I have always, always loved costume parties, the opportunity to become someone, something else for a day or night; the way costumed affairs cast a fanciful light onto even the most mundane times and places, from middle school cafeterias, to office parties with plastic cups balancing on the copier machine and bars lit dimly only to hide their prosaic features.
No matter how uninspired the event or the place or even its bearer, a true costume always lends some strange magic to them. A true costume, of course discounts "sexy nurses", "sexy firemen", "sexy air stewardesses" and "sexy garbage truck drivers", as well as giant alien heads, cheap, plastic presidents and werewolves, and most anything that smacks of store-bought packaged costumes. Only children have the transformative powers to make a plastic Darth Vader mask the terrifying presence of the Dark Lord himself. A true costume, you see, is a transformation. You put it on, piece by piece, and suddenly, inside that cardboard and facepaint, or even the cheap plastic mask, you are someone else.

Perhaps it is only because I was raised in a theater, but I truly believe in the power of metamorphosis as an ancient tool of self-knowledge. We no longer perform rites that require our transformation into deities and demons, our own ancestors and animal spirits. There are no sacred costumes, secret identities we get to assume yearly. We are not transported from ourselves, joined into the larger order of the universe or the chain of our predecessors, by a bit of painted clay or wood, a swishing reed skirt, or a heavy crown resting on our brow. Instead, we are our mundane, everyday selves 365 carefully meted out days a year.
(I do have to add that I actually happen to live in a community where masked rituals do take place as a part of our celebrations.)

The power of our chosen costumed affair, All Hallow's Eve, Halloween then, is actually quite significant. Far from just putting on your cardboard contraption and taking a child off to gather sweets from friends and neighbors for the empty threat of tricks, there is an air of genuine mischief about the celebration.

A nation as prim and "family-valued" as this, for a short season adorns it's front stoops and store windows with ghastly images, reminders of ancient terrors and the very modern fear of death itself. It dresses its' children up and lets them loose on their own tiny Bacchanalia, an orgy of refined sugar and corn syrup (surely every parent's nightmare). Its' grown-ups don ridiculous get-ups and mask their identities.

Covering your face affords you certain liberties, whether they are real or imagined. Masked affairs can easily lead to masked affairs, debauchery, property destruction, over-indulgence. They enable behaviors considered deviant, to become socially acceptable, if even for a night. Cross-dressing, explicit sexuality and morbidity abound.
Often our choice of costume reflects some facet of our personality, perhaps the way we wish to be seen, or a deeper subconscious part that we are free exhibit only through a frivolous activity, such as a character we inhabit for a masquerade.

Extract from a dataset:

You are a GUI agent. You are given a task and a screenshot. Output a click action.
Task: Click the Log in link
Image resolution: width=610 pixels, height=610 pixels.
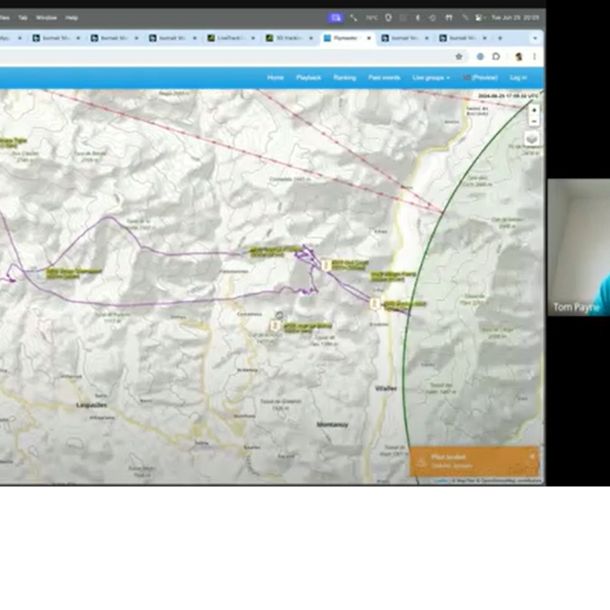[x=518, y=77]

There are the afore-mentioned sex-kitten costumes, telling perhaps of only our need to be pretty and accepted, rather than wild and dangerous, at all times. Then there are the humorous and ironic costumes, a lighter side of these darkening days, a need to not take ourselves seriously, or perhaps an inability to do so. And finally, the grotesque characters, the mutilated bodies, the zombies, the skeletons of our subconscious closets.

The American Halloween is but a variation of the Day of the Dead celebrations the world over. Where I'm from All Saint's Day is for remembrance of the dead, when cemeteries all over the country are lit up with hundreds of thousands of candles, illuminating this dark time of year. In Great Britain, remnants old of pagan traditions hold, the veil between the worlds thins on Shamhain, which may have also been a remnant of a Celtic new year's celebration, a time of harvest, cleansing and new beginnings. Dia de los Muertos, is in Mexican tradition, a twist on the catholic remembrance of dead loved ones and saints, as well a raucous celebration of life by acknowledging that which follows it.
It is from the latter tradition that I will borrow my costume from tomorrow night, going as a Calavera Catrina, or perhaps Mictecacihuatl, an elegant skull, a Lady of The Dead. Not content to with pretty finery (though being able to dress like a Mexican christmas tree is certainly part of the attraction), I look forward to adding some disquiet to the mix. I imagine the skeleton woman silent, smiling, having for a night transcended that which this holiday represents: The endless circle of life. Each death a new beginning.

And who or what are you going to swap your skin for this dark and stormy night? Happy Halloween!